Your goal: Scan the data below for lines holding the word "computer", and copy each line found.

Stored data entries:

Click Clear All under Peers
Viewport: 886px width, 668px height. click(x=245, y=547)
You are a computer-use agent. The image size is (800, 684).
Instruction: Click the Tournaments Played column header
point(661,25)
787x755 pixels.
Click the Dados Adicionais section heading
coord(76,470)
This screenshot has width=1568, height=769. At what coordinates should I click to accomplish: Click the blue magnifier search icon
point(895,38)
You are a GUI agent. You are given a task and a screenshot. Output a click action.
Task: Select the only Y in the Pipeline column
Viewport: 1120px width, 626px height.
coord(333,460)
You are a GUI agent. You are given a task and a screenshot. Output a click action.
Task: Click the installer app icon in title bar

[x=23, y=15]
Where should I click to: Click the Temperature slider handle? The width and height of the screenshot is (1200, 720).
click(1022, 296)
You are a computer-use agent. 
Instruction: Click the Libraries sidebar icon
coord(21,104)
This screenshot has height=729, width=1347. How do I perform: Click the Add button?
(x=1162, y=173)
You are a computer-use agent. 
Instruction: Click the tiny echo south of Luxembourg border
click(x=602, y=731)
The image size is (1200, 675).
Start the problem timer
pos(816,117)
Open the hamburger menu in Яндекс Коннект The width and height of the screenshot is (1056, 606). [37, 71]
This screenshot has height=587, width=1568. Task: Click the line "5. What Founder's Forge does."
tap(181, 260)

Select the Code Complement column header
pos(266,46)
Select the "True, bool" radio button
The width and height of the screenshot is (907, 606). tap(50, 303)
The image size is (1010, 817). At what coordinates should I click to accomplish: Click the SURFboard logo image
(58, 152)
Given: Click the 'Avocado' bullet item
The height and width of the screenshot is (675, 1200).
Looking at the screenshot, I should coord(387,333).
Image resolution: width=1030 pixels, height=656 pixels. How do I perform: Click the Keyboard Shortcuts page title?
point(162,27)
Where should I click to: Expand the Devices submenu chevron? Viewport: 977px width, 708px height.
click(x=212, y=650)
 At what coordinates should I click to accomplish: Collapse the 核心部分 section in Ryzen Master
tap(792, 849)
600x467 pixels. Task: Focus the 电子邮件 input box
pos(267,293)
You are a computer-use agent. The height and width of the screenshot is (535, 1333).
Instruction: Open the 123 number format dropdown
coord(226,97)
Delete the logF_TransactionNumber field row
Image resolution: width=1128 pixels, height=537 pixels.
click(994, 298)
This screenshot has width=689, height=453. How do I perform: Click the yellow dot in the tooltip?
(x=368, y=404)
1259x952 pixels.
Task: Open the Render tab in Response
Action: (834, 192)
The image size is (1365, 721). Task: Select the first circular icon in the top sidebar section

Solution:
You are a computer-use agent. The image size is (800, 684).
You are a computer-use agent. 
You are a computer-use agent. 
You are a computer-use agent. The height and width of the screenshot is (535, 1333).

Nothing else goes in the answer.